(YOUR TASK): Turn the rows from the line with "You are a computer-use agent. Viewport: 1366px" up to and including the line with "[x=526, y=1484]" into a two-column CSV headed text and answer. Give one line per row, with each value in a single quoted field, line breaks replaced by spaces, and the pictures left out.

(RECORDS SUPPLIED):
• • • • •

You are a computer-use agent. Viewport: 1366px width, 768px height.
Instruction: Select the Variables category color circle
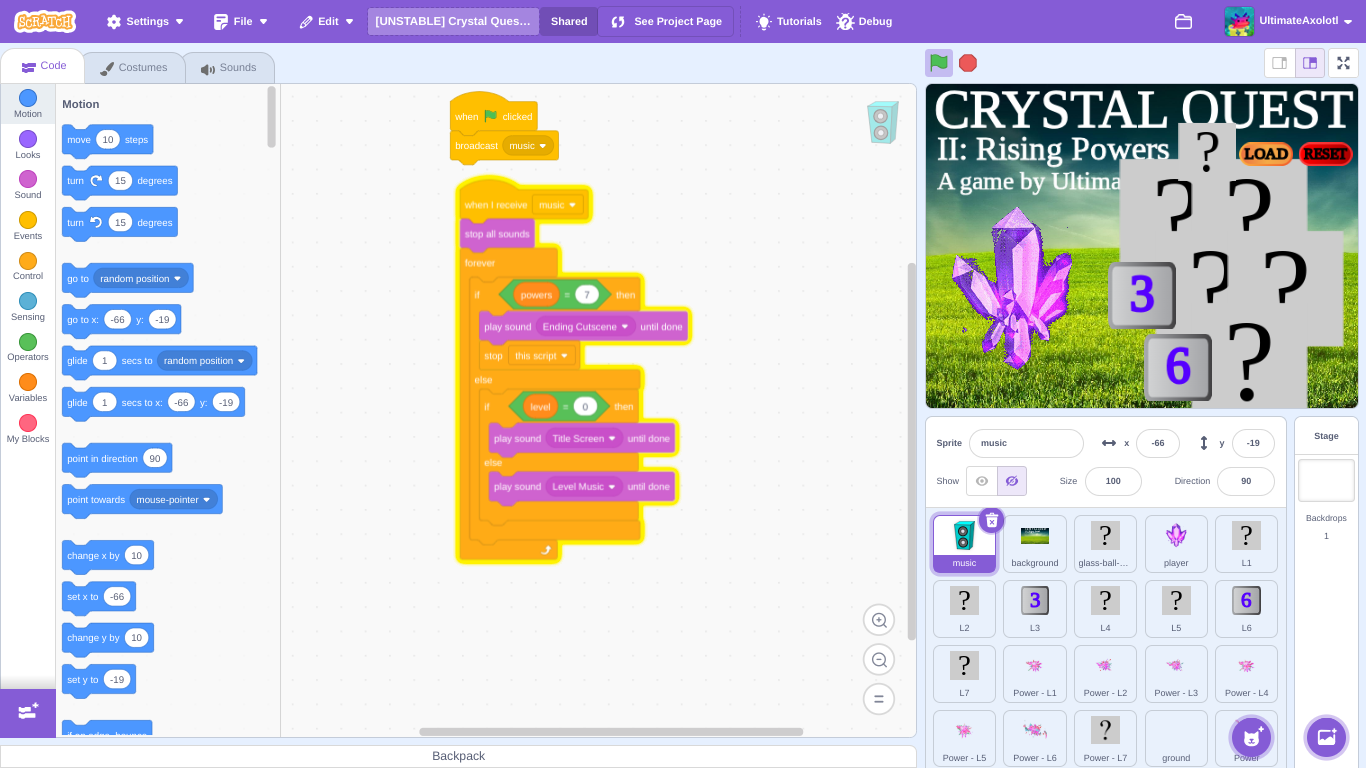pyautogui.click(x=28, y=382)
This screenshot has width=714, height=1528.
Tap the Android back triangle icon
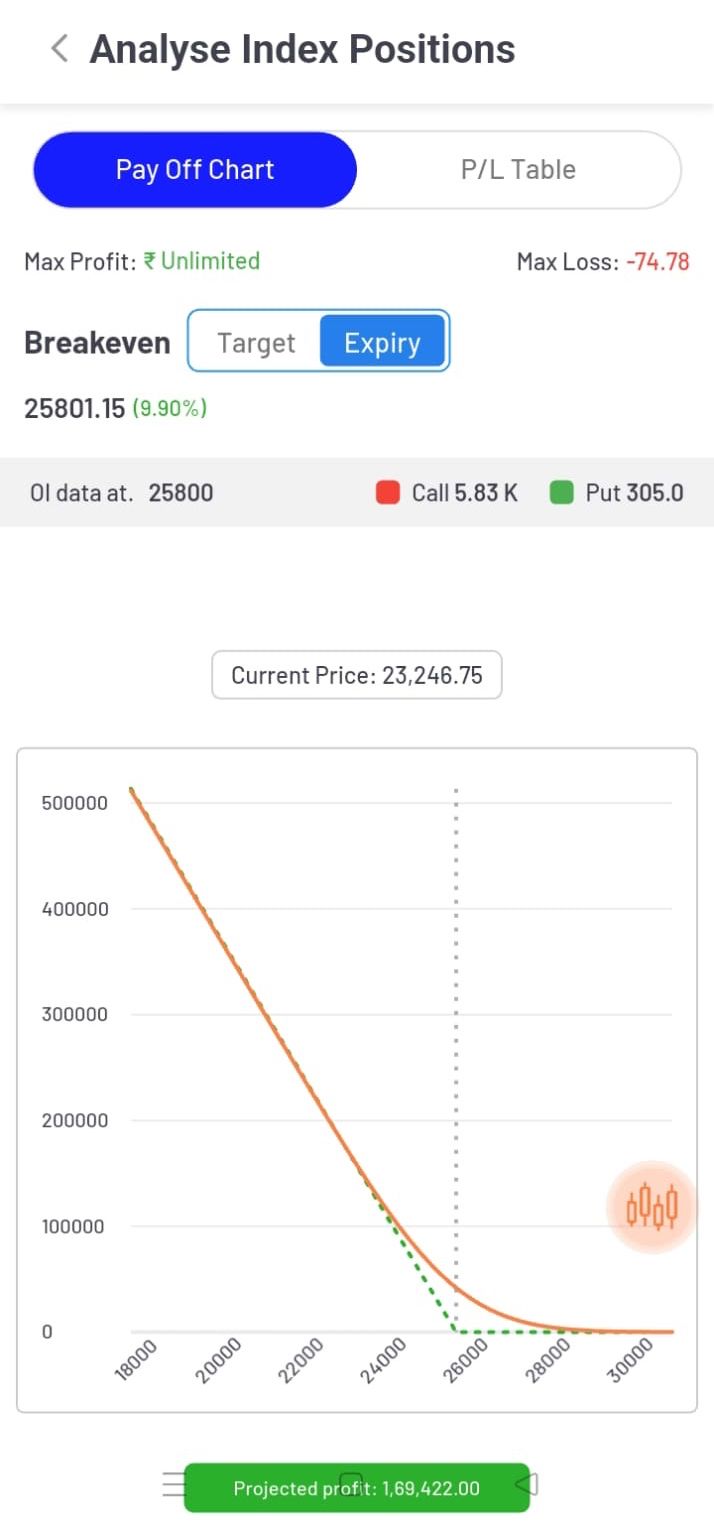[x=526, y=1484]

• • • • •

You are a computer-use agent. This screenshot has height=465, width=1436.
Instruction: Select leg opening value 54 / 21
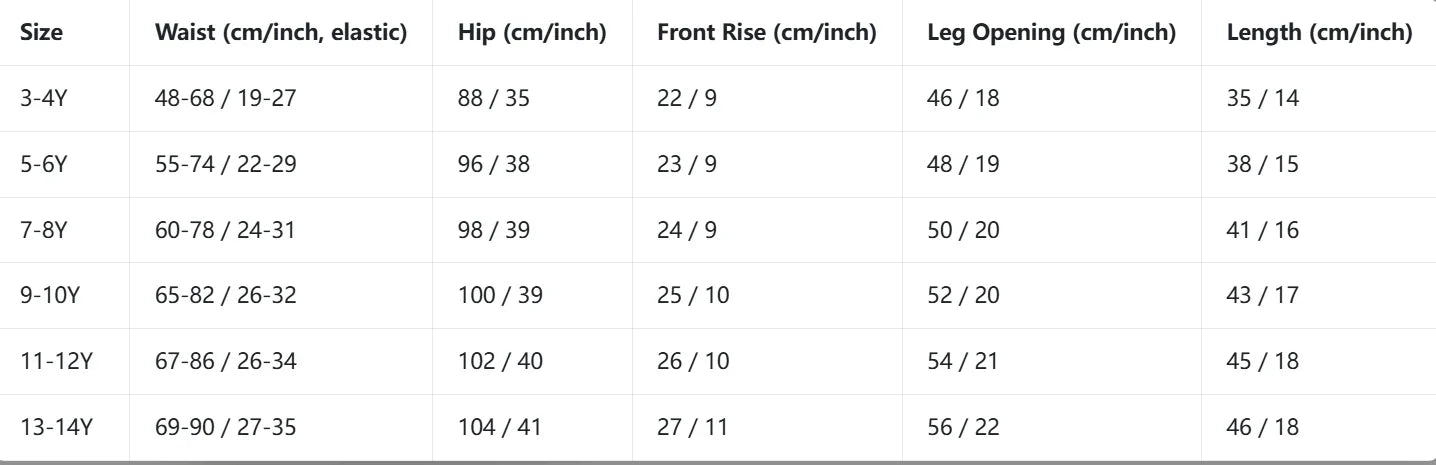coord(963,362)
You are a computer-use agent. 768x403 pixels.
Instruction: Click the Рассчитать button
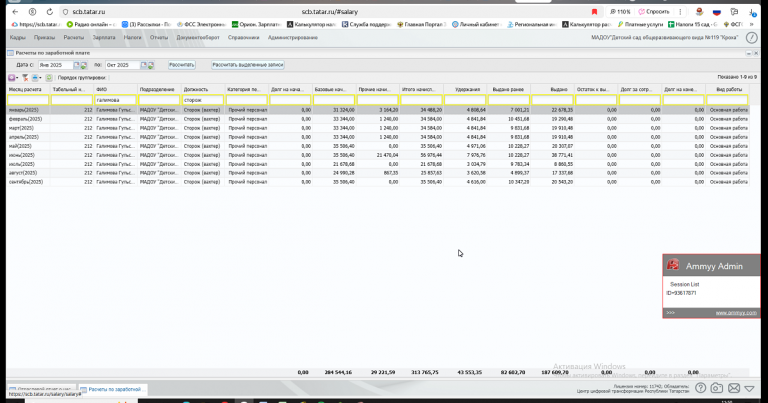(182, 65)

• • • • •

(SOLUTION FOR THIS PROBLEM):
text,answer
"You are a computer-use agent. Viewport: 1366px width, 768px height. Instruction: Select the Variables category color circle","pyautogui.click(x=28, y=382)"
"This screenshot has width=714, height=1528. Tap the Android back triangle icon","[x=526, y=1484]"